◆ **WHAT IS EXPECTED**
Below, locate the line that contains "Small Wonder (441, 956)". Repeat exactly from that line to the line that contains "Aviso Legal / Imprint (37, 2376)", inclusive, leaving out the pictures.

◆ **DATASET EXCERPTS**
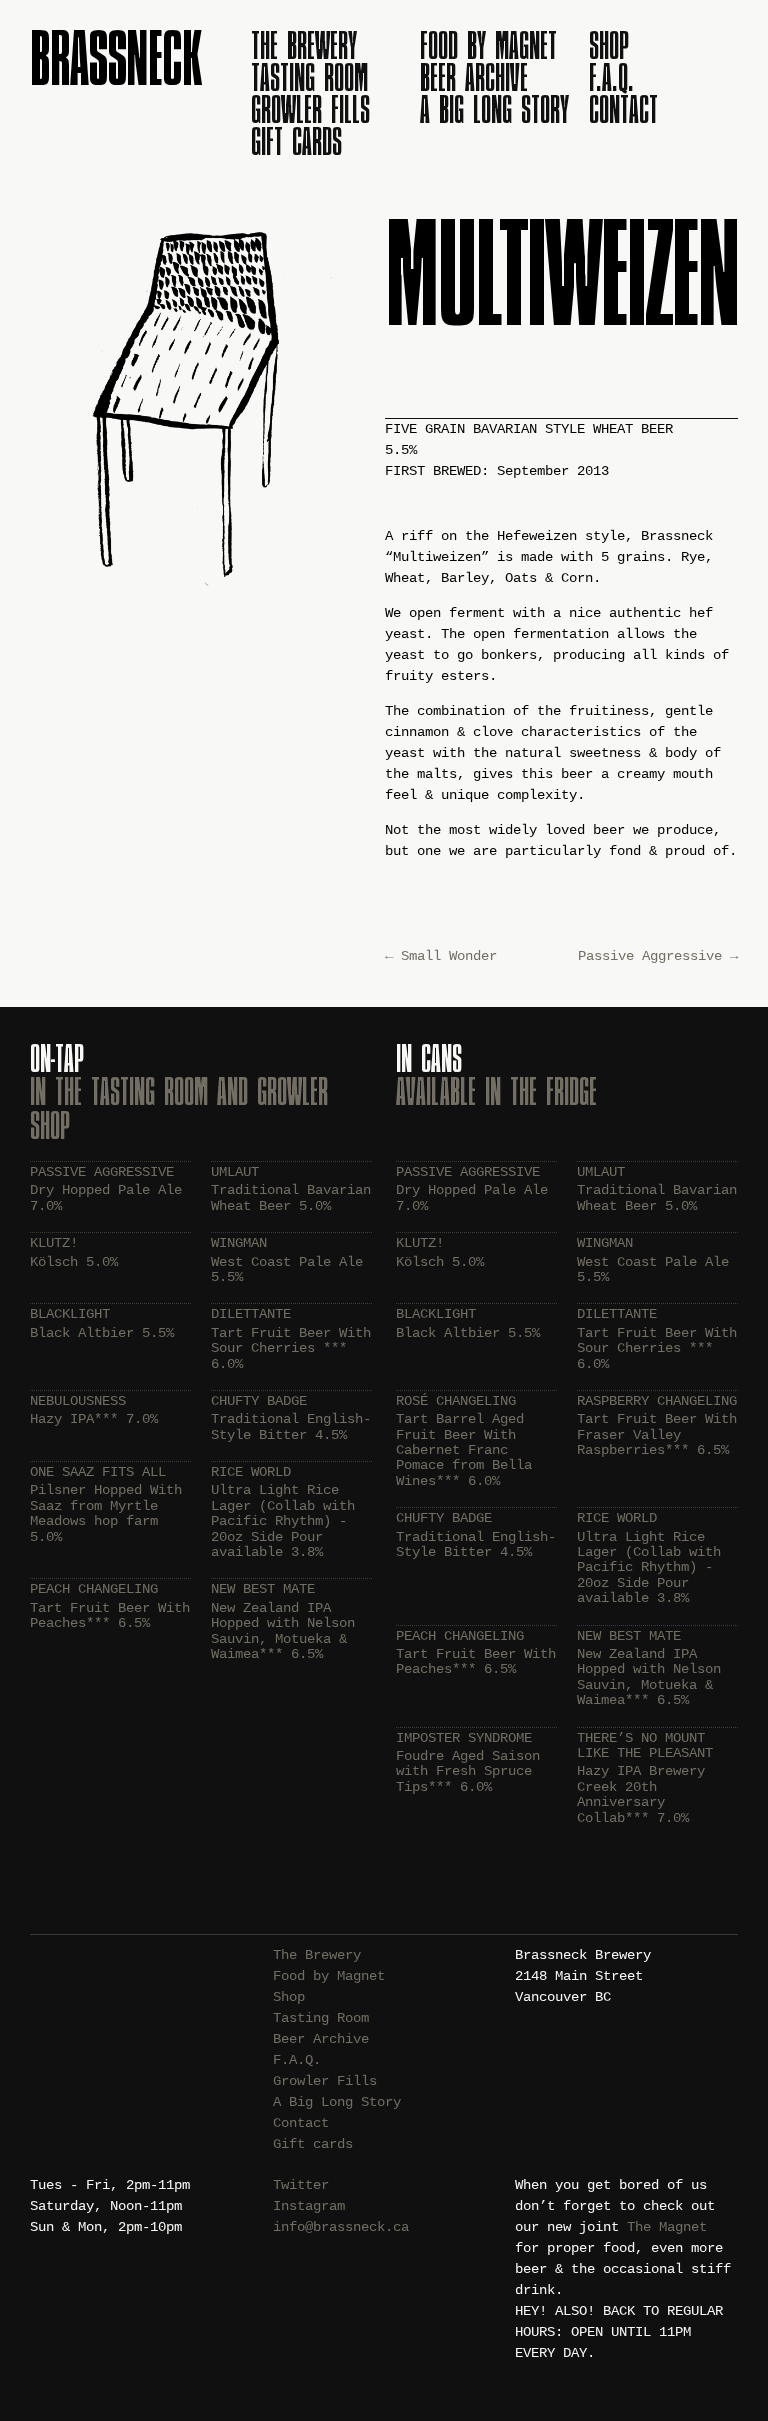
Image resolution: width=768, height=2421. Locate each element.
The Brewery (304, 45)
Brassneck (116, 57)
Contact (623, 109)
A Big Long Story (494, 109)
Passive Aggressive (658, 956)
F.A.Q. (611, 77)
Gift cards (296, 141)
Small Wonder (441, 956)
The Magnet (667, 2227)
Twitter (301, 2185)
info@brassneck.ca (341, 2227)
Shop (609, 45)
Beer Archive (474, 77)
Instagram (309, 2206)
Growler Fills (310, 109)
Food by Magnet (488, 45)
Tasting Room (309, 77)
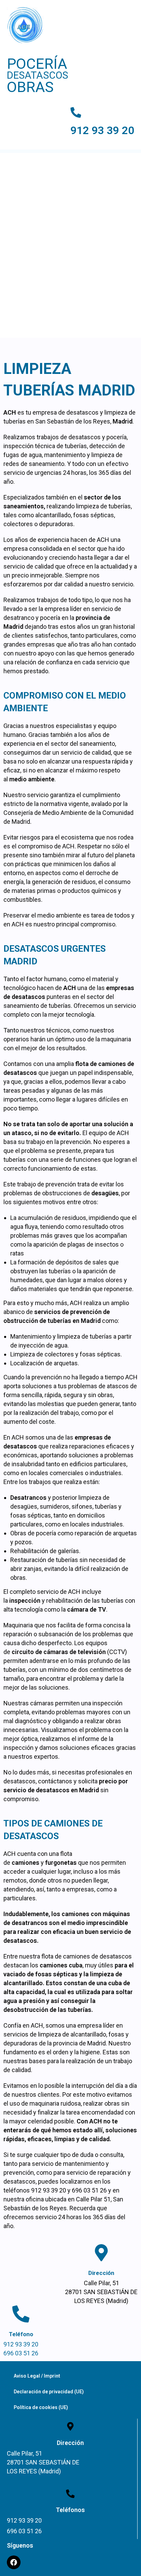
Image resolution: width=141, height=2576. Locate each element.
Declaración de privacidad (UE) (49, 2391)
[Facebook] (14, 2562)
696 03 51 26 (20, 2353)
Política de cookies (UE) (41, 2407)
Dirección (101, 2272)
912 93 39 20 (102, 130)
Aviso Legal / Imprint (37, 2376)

* * *

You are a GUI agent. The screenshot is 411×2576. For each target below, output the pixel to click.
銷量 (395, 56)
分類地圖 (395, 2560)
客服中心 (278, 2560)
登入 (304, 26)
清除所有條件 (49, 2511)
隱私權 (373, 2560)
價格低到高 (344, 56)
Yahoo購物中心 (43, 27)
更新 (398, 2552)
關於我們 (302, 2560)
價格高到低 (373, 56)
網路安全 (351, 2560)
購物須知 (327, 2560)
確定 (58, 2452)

* * *

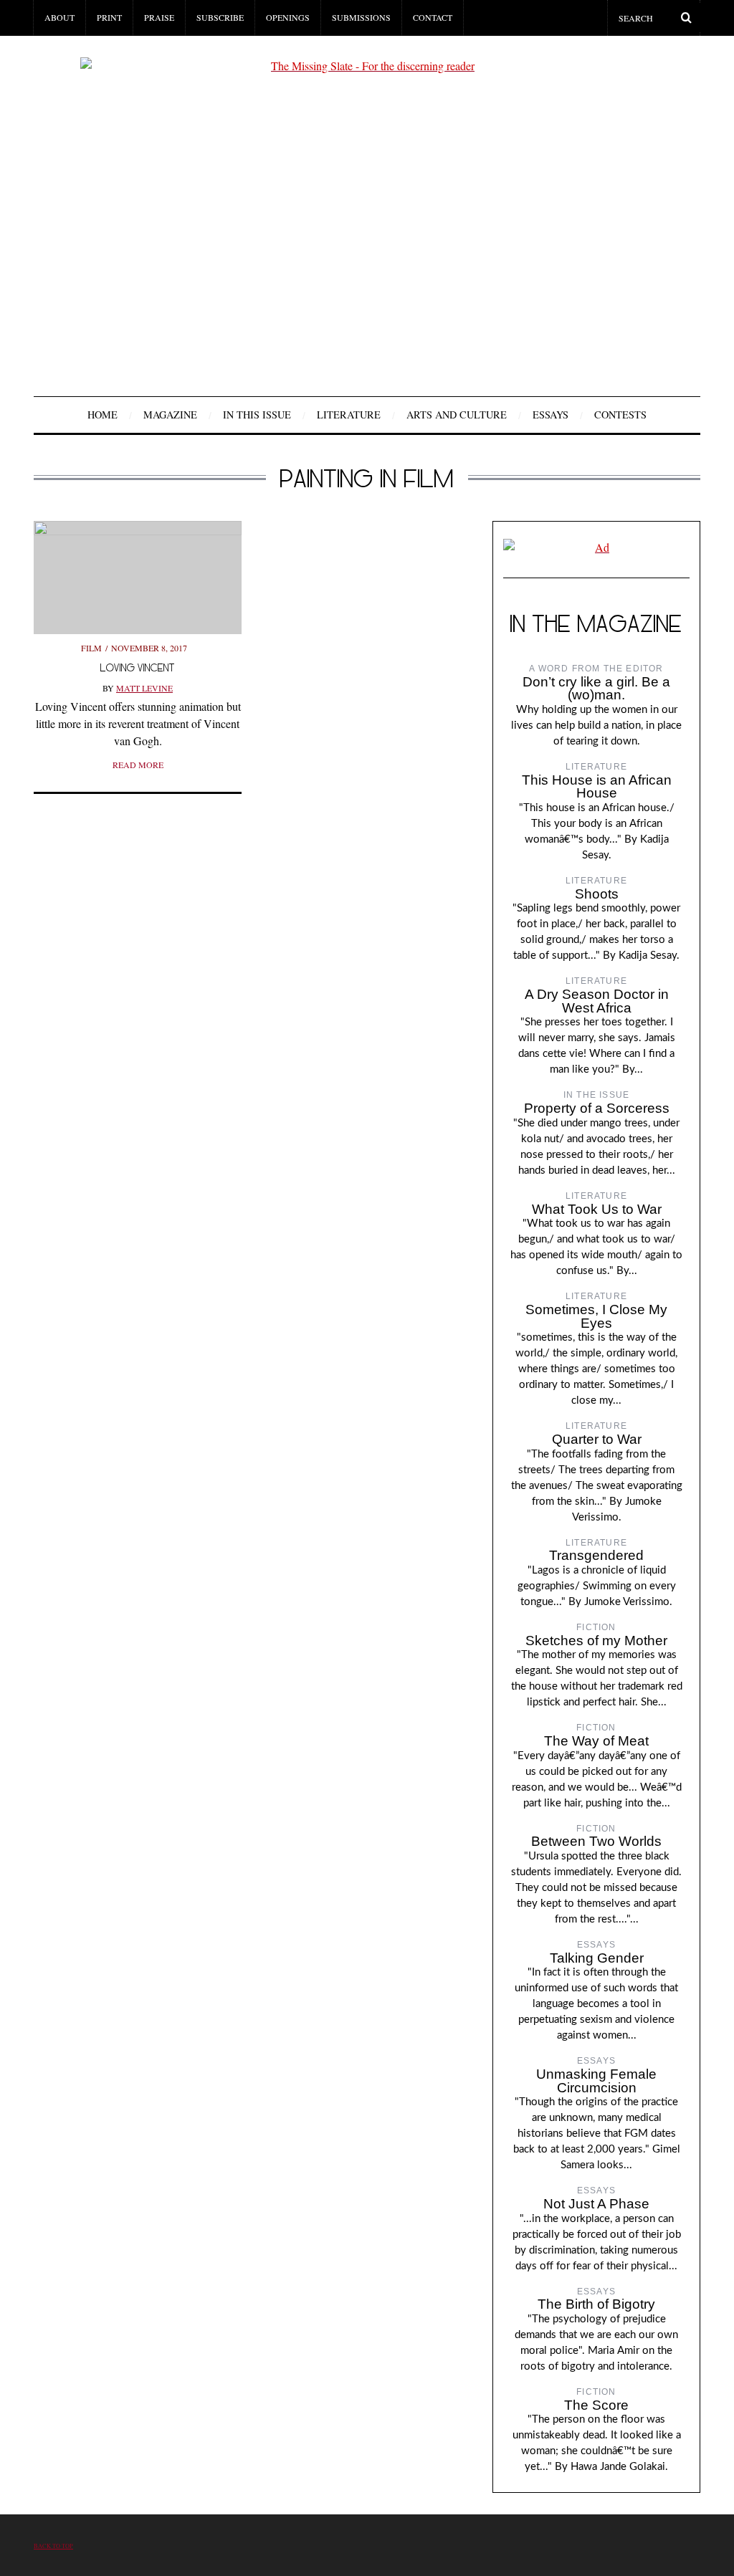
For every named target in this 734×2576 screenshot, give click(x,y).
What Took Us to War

◆ **THE COMPLETED TASK**
Small Wonder (441, 956)
The Magnet (667, 2227)
Twitter (301, 2185)
info@brassneck.ca (341, 2227)
Shop (609, 45)
Beer Archive (474, 77)
Instagram (309, 2206)
Growler Fills (310, 109)
Food by Magnet (488, 45)
Tasting Room (309, 77)
Image resolution: width=141, height=2576. Locate each element.
Declaración de privacidad (UE) (49, 2391)
[Facebook] (14, 2562)
696 03 51 26 (20, 2353)
Política de cookies (UE) (41, 2407)
Dirección (101, 2272)
912 93 39 20 (102, 130)
Aviso Legal / Imprint (37, 2376)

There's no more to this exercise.